In general, we want to balance all needs for performance with needs for clarity and maintainability. Maintainability is the key functionality we need to emphasize, as this will ensure the code can remain useful beyond the original scope of the project.
Tests should be considered mandatory for new functionality and bug fixes to lab software. These tests should be part of automated testing suites.
For Python code, we follow PEP-8 as best as possible. The yt coding standard
doc/coding_styleguide.txt is another good set of guidelines.
Documentation must be added with any new set of code, and should be documented in a way that is accessible to newcomers to a given project. Where possible, worked examples should be provided.
This section is subject to University guidelines particularly as they pertain to student involvement for compensation or academic credit. All grant proposals submitted by the DXL include language regarding the specific licenses and open source nature of projects.
All code generated in the lab should be permissively, non-copyleft Open Source. If contributions to upstream copyleft projects are made, those contributions can be licensed in accordance with the upstream project license (i.e., contributions to Mercurial can be GPL2+).
Importantly, in the lab we should cultivate an atmosphere of respect for licensing terms and ensuring that we are at all times in compliance with those terms. Our preferred license is BSD 3-clause.
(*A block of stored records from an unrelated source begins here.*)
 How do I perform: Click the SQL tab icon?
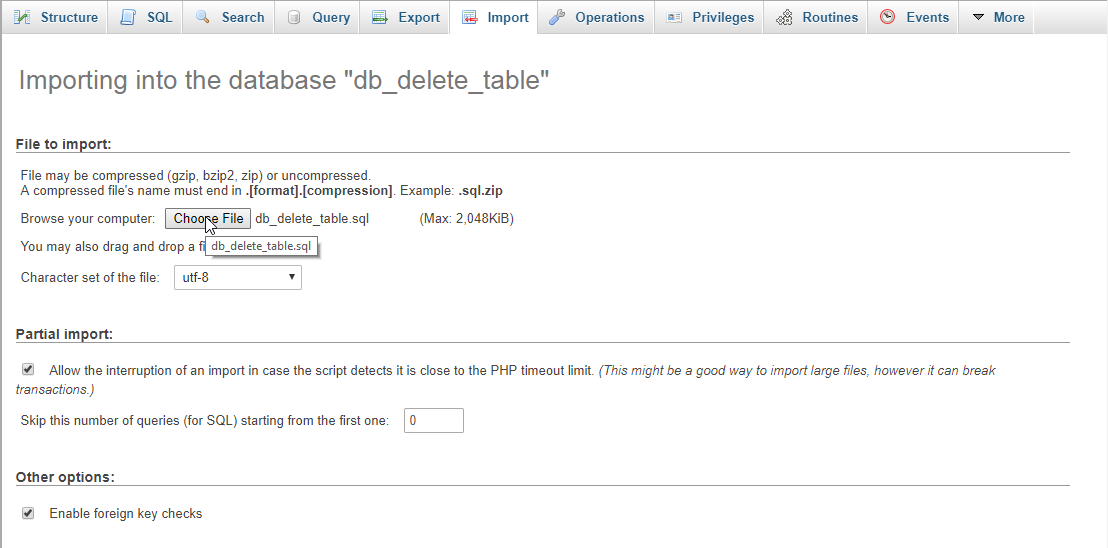pos(128,17)
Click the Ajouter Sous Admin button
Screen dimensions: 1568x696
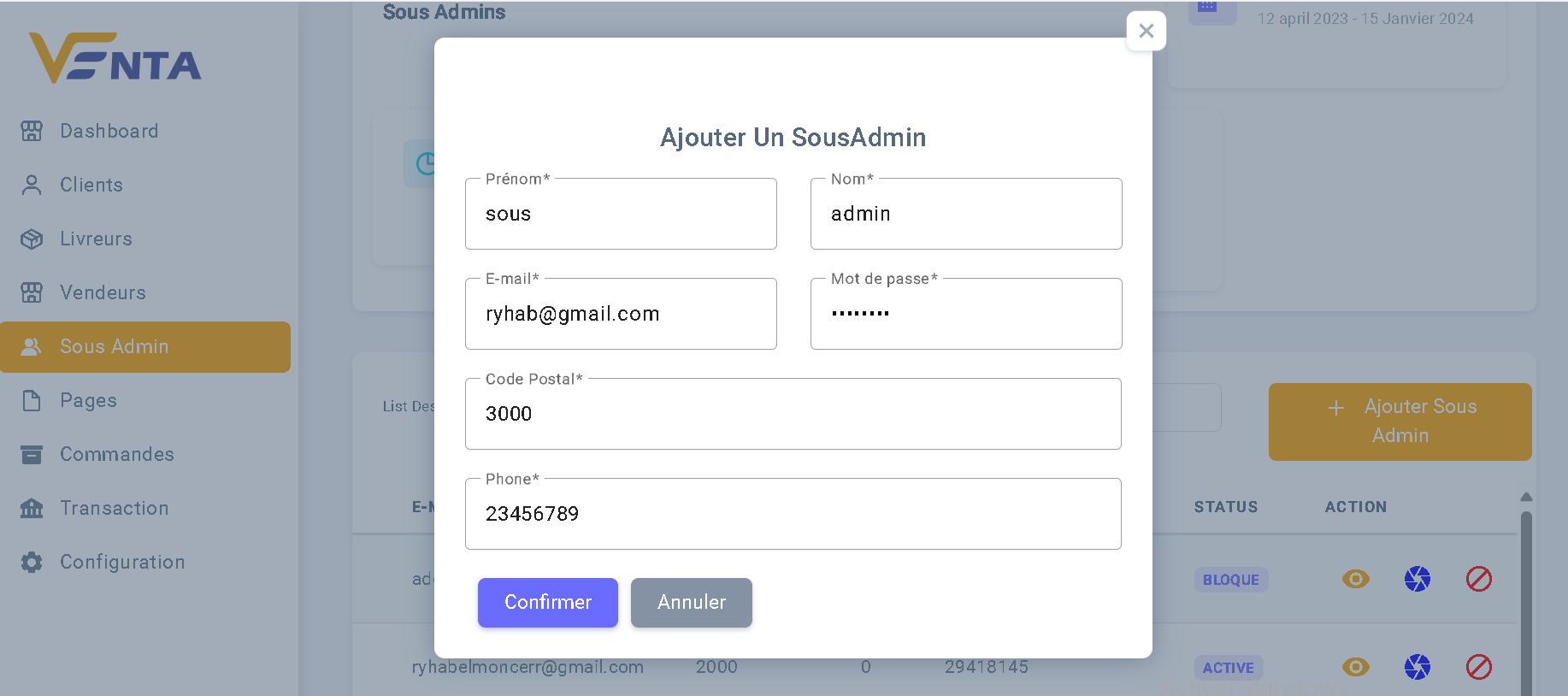(1400, 422)
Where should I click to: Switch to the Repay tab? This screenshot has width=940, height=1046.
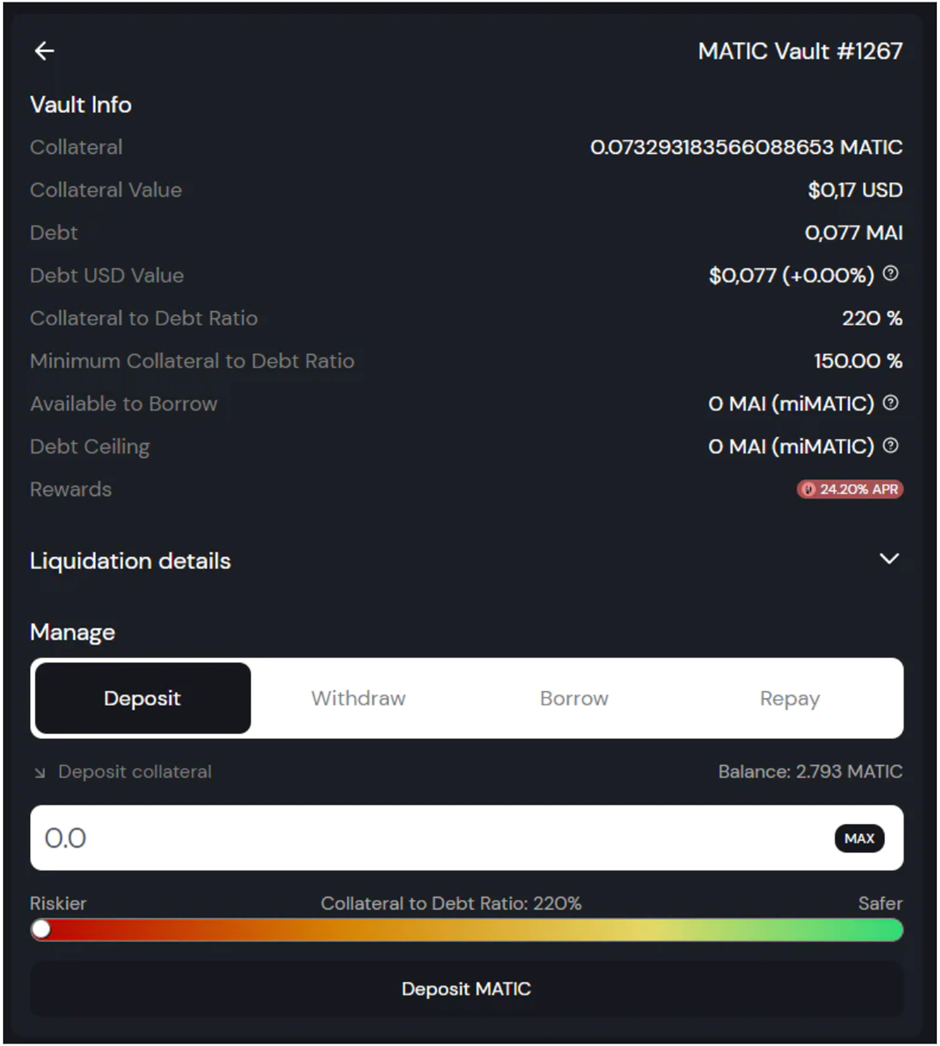pyautogui.click(x=789, y=698)
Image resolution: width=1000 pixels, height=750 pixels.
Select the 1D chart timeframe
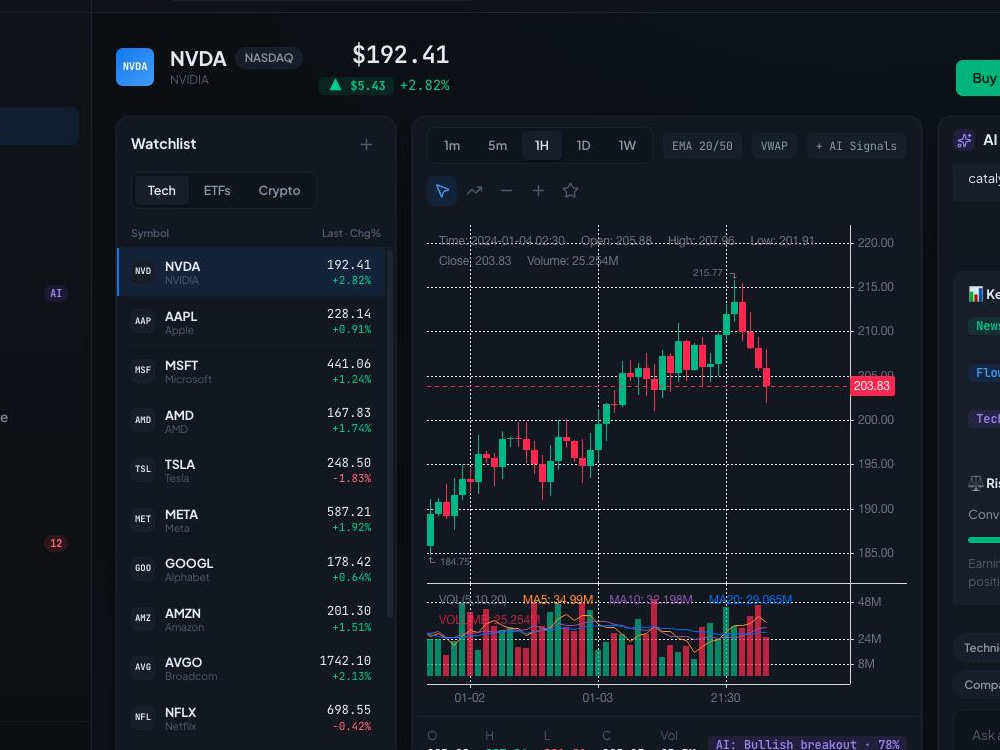(x=584, y=146)
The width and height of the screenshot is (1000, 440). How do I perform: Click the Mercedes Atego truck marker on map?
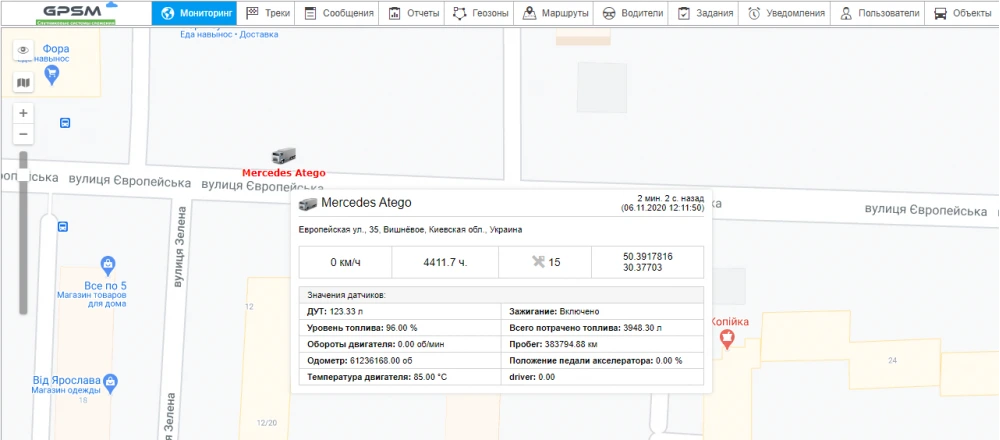click(284, 155)
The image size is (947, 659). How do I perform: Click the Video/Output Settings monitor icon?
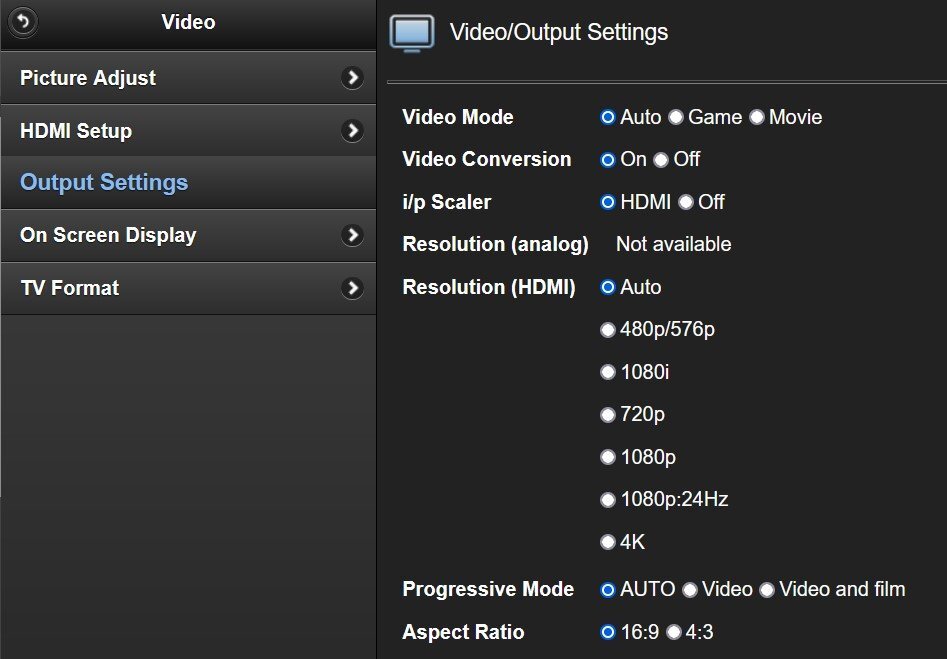[410, 32]
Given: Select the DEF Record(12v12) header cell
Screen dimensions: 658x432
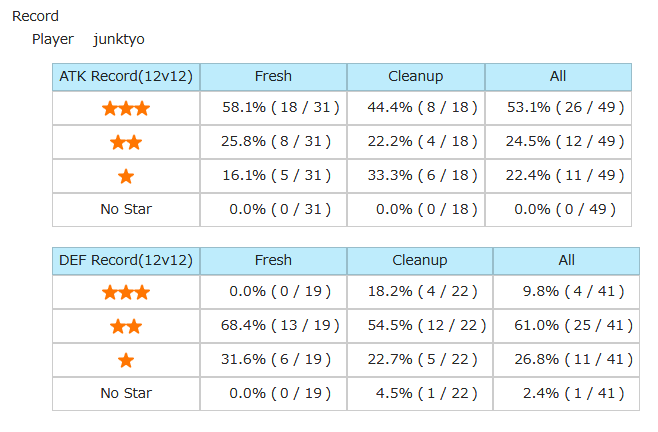Looking at the screenshot, I should (126, 260).
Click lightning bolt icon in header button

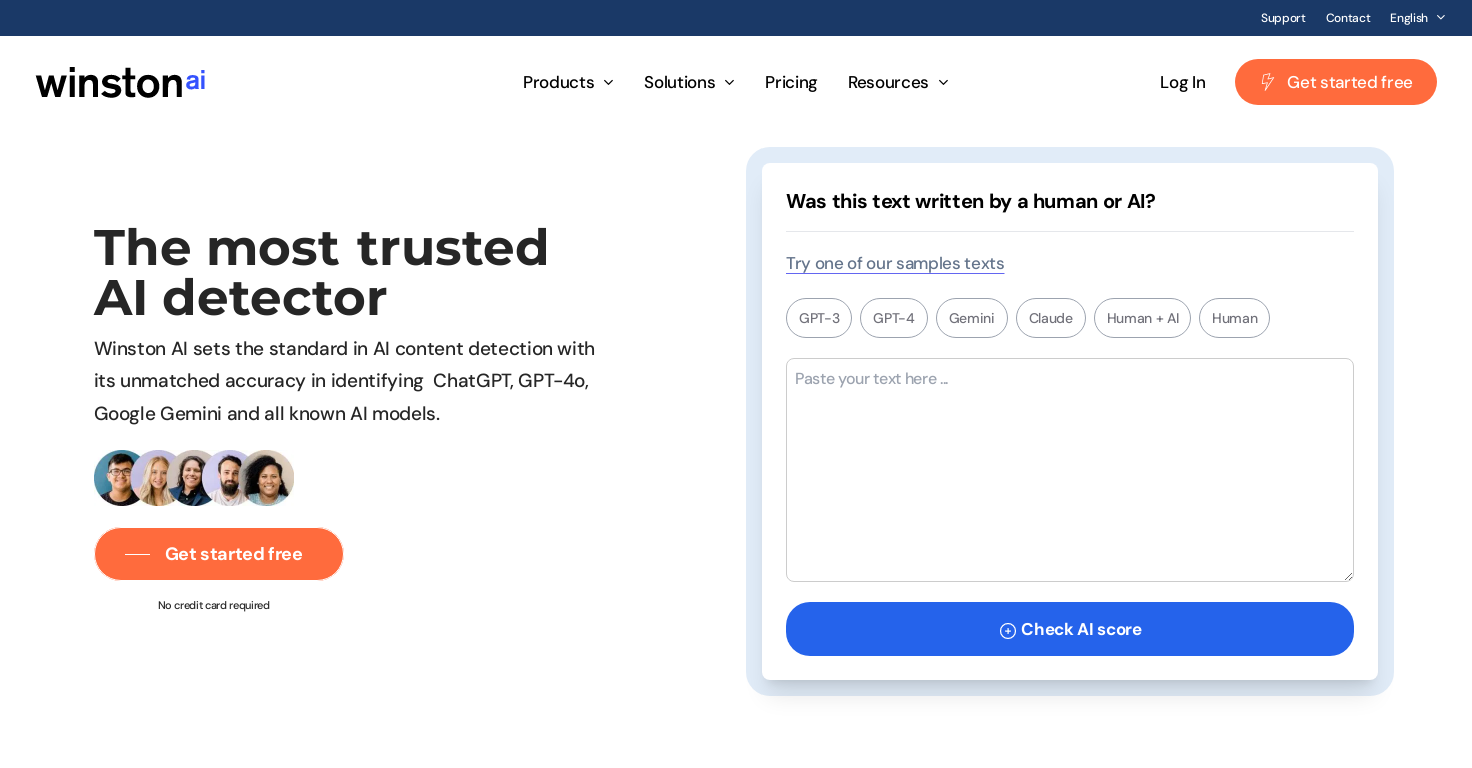coord(1267,82)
For further discussion see Stodden 2008.
Typically, there are three categories of code that we encounter: code used for library-level software, code that requires inner-loops over arrays and so on, and code that is used to generate user interfaces.
General software development: In general, DXL utilizes Python for most of its software. This can include web apps as well as analysis and visualization software like yt. Experimenting with Julia and other languages is of course acceptable and even desirable.
Fast, optimized code: For this, the first preference is Cython, then C, then C++. Utilizing C++ can sometimes present difficulties for static linking and embedded systems.
Using Other Code¶
In general, using external code in lab projects is a balance between a few factors. If a large external project provides a small amount of functionality that would be used in a lab project which is to be distributed widely, the difficulty of the external library to install and keep up with (i.e., API changes) must be accounted for versus the difficulty of either “vendoring” the functionality (license-permitting) or re-implementing. In general we want to utilize external code for functions that are either core functionality of our projects (numpy, lapack, etc) and for difficulty but non-core functions of our projects.
If the dependency is a small, lightweight dependency, typically it’s better to utilize it than to re-implement the functionality. But, for difficult-to-install libraries or libraries where utilized functionality outweighs the overhead of installation, it’s better to bring it up for a discussion.
When software is developed as a result of funded activity, the leadership
directions will be set collaboratively during the proposal writing process and
then subsequently between lab members and Matt. For projects which are
externally developed (for instance,
yt), leadership for the project as a
whole will be conducted as decided by the broader community. However, internal
to the lab, development may proceed somewhat in parallel, with the ultimate
goal of conforming to upstream expectations and development strategies.
Decisions regarding strategic direction for software projects (including algorithmic strategies) will be made collaboratively with Matt and involved lab members.
For technical directions on lab-developed software, we operate by “lazy
which can be conducted via the
email@example.com mailing list.
For social direction, particularly when engaging with external communities of researchers about data and data analysis, please keep Matt CC’d on email communication.